Throughout the 1960s, opposition to the UMWA leadership, which had passed from John L. Lewis to his hand-picked successor, Tony Boyle, found expression in a series of wildcat strikes throughout the country. A reform movement called the “Miners for Democracy” emerged, which the Boyle machine attempted to crush with violence. At the union’s convention in 1964, Boyle deployed thugs in helmets to beat rank-and-file miners senseless for attempting to speak against the leadership’s betrayals. On December 31, 1969, Boyle hired thugs who broke into the home of Miners for Democracy candidate for UMWA president Joseph “Jock” Yablonski, killing him, his wife and their 25-year-old daughter.

Federal authorities arrested Boyle, threw him in jail, and a 1972 union election brought Miners for Democracy leadership into control of the union under President Arnold Miller. Strikes in 1974, 1977-78 and 1981 showed the continued militancy of coal miners, who defied federal court injunctions and won significant victories, overcoming the UMWA’s efforts to limit the strikes.

After Richard Trumka was introduced as union president in 1981, the UMW intensified this long process of betrayals, isolating workers’ struggles in strikes at AT Massey in 1984-85 and Pittston Coal in 1989-90. Since these strikes, the UMWA and Trumka’s successor, Cecil Roberts, have effectively brought all strike activity to an end.

As a result of this process, the UMWA has amassed huge fortunes and enriched the layer of bureaucrats who are, in effect, paid to suppress the class struggle and intimidate opposition from rank-and-file miners.

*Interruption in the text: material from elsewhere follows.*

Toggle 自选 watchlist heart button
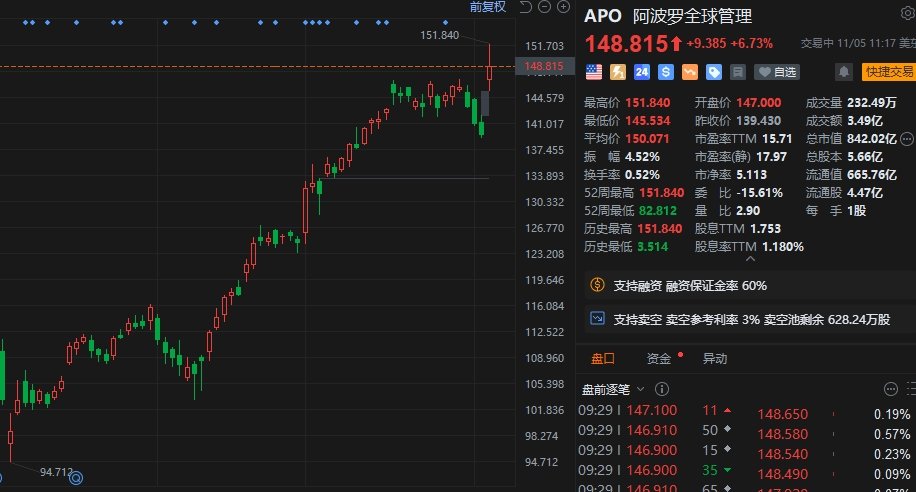[x=777, y=72]
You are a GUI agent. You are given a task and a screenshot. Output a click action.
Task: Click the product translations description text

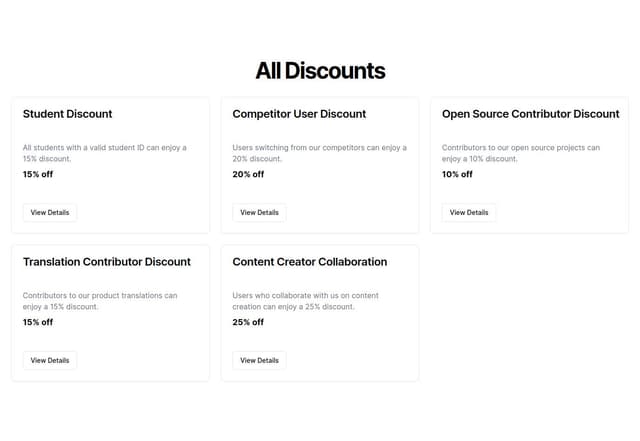[100, 301]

These managers view the Warrior Met strike as a drain on their resources and a threat to their cozy relationship with the coal companies. In their minds, the strike must be brought to a swift conclusion so that it, in Morrison’s words, does not result in the “liquidation of its assets”!

The transformation of the UMWA into a corporate labor management syndicate is expressed in that the social types who now staff the trade union bureaucracies are about as far from the class struggle as the man on the moon. Before becoming a paid staffer for the AFL-CIO, Morrison was a college leader of the Alabama Democratic Party. The Democrats have for decades stood on the side of the coal operators, enforcing injunctions, throwing miners in jail, and greenlighting savage attacks by state troopers on strikers from the 1940s through the 1970s. In 2016, its candidate for President, Hillary Clinton, bragged about mass layoffs among miners, celebrating the poverty that dominates in many coal communities. Now that the Republican Party has dominated mining regions for a few decades, this pro-business party has made clear that its false claims to represent “coal country” are no truer than the Democrats’.

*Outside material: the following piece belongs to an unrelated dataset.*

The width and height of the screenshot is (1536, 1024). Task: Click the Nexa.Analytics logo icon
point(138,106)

The period in which the UMWA and AFL-CIO could isolate workers is coming to an end. The massive repudiation of the UMWA’s proposed contract at Warrior Met, as well as the determination of Volvo workers in Dublin, Virginia to reject two rotten contracts put forward by the United Auto Workers (whose leadership is in federal prison for accepting bribes from the company in exchange for sellout contracts), testifies to this powerful growth of opposition from below.

The success of these struggles depends on breaking the isolation imposed by the trade unions and mobilizing the working class as a whole, in the US and internationally, in defense of striking workers.